Geçtiğimiz günlerde aralarında Londra merkezli insan hakları kuruluşu Amnesty International'ın (Uluslararası Af Örgütü) Türkiye Direktörü İdil Eser'in de bulunduğu gözaltına alınan 10 insan hakları savunucaları 'terör örgütü üyeliğiyle' suçlanmıştı. 

RS FM'de Yavuz Oğhan'dan Bidebunudinle'ye katılan Helsinki Yurttaşlar Derneği Yönetim Kurulu üyesi Ahmet İnsel yaşananlara tepki gösterdi. 

İnsel'e göre iktidar rakip gördüğü her hareketi terörist olarak yaftalıyor. 

Supitnik'te yer alan habere göre Ahmet İnsel, insan hakları örgütlerinin eylemlere katılmak gibi bir fonksiyonlarının bulunmadığını, bu örgütlerin, dil, din, ırk, cinsiyet farkı gözetmeksizin kim mağdursa onun yanında bulunmakla görevli olduğunu anlattı. 
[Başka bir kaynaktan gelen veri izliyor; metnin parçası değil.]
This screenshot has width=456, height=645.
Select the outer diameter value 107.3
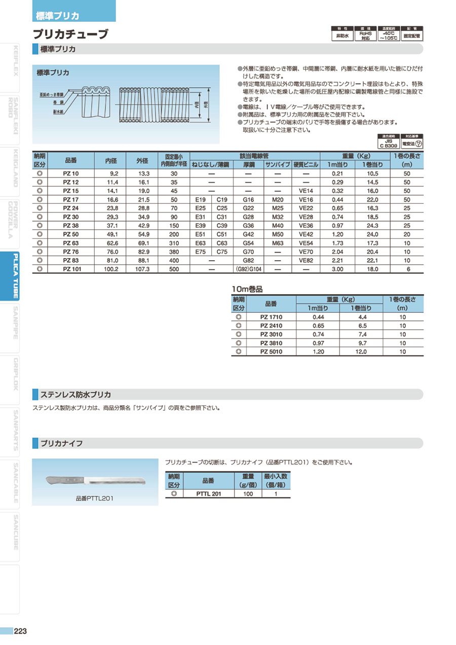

"Hatta bazı aktivistler hiçbir eyleme katılmayan insan hakları savunucularını bu tavırları nedeniyle pasif bulurlar" diyen İnsel, Büyükada'daki gözaltının nedenlerine ilişkin çarpıcı bir yorum yaptı:

"Bu bir algı operasyonudur. Bunu sadece Türkiye yapmıyor. Örneğin Rusya'da da aynı algı operasyonu televizyon dizileri üzerinden yapılıyor. Aynı şekilde orada da televizyon dizilerinde yabancı dernekler, yabancı vakıflar hedef gösterilerek yapılıyor. Aynı şeyi Macaristan'da Viktor Orban da yapıyor.

Hemen bu olayın arkasından aynı Ankara'da bir kararname çıkartmak üzere Alman vakıflarıyla ilgili bir konu gündeme getirildi. Dolayısıyla bir algı operasyonu var. Yani otoriter bütün rejimlerle aynı yöntem kullanılıyor.

Bu dönemde büyük televizyon kanallarında gösterilen bazı diziler insanların bu tür algı operasyonlarına hazır olmalarını sağlıyor."

Büyükadada toplanmış olmanın bir suç karinesi olmaya başladığını, bunun başlı başına Aziz Nesin'lik bir olay olduğunu ifade eden Ahmet İnsel sözlerini şöyle sürdürdü:

"Terörle mücadele adı altında artık iktidarın uygun görmediği iktidarın kendisi açısından rakip bulduğu her kesim, her hareket baskılanmak isteniyor. Ki Adalet Yürüyüşü'nü de terörle mücadele çerçevesinde tehdit eder hale geldiler. Yürüyenler terörist olarak gösterilmek istendi.

'Teröristlerle yan yana yürüyorlar' dendi. 16 Nisan'da yapılan referandumda da hayır diyenler terörist olarak nitelendi. Tüm bunlar bir despot rejimin yönetim tarzıdır. Maalesef giderek daha fazla buna giriyoruz. Artık burada mantık aramamak gerekiyor."

'TOPLUM HALA DESPOTİK BİR REJİMİ BENİMSEMİŞ DEĞİL'

Helsinki Yurttaşlar Derneği Yönetim Kurulu üyesi akademisyen-yazar İnsel'in 'Adalet Yürüyüşü'ne ilişkin yorumu ise şöyleydi:

"Adalet Yürüyüşü, toplumun önemli bir kesiminin her şeyi göze alarak referandumda hayır diyebildiğini, şimdi adalet talebiyle bir araya gelebildiğini gösterdi. Bundan daha fazlasın ne kadar olur, nasıl olur bunu artık toplumsal mücadeleler belirleyecek. Şu anda bir tahmin yapmak mümkün değil elbette. Ama bu ortamda bunun yapılabilmiş olması da son derece önemlidir.

Yani Türkiye toplumu despotik bir iktidara hala teslim olmuş değil. Ama onu yenebilecek, onun alternatifini geliştirebilecek güçte mi o da değil. Araf noktasındayız."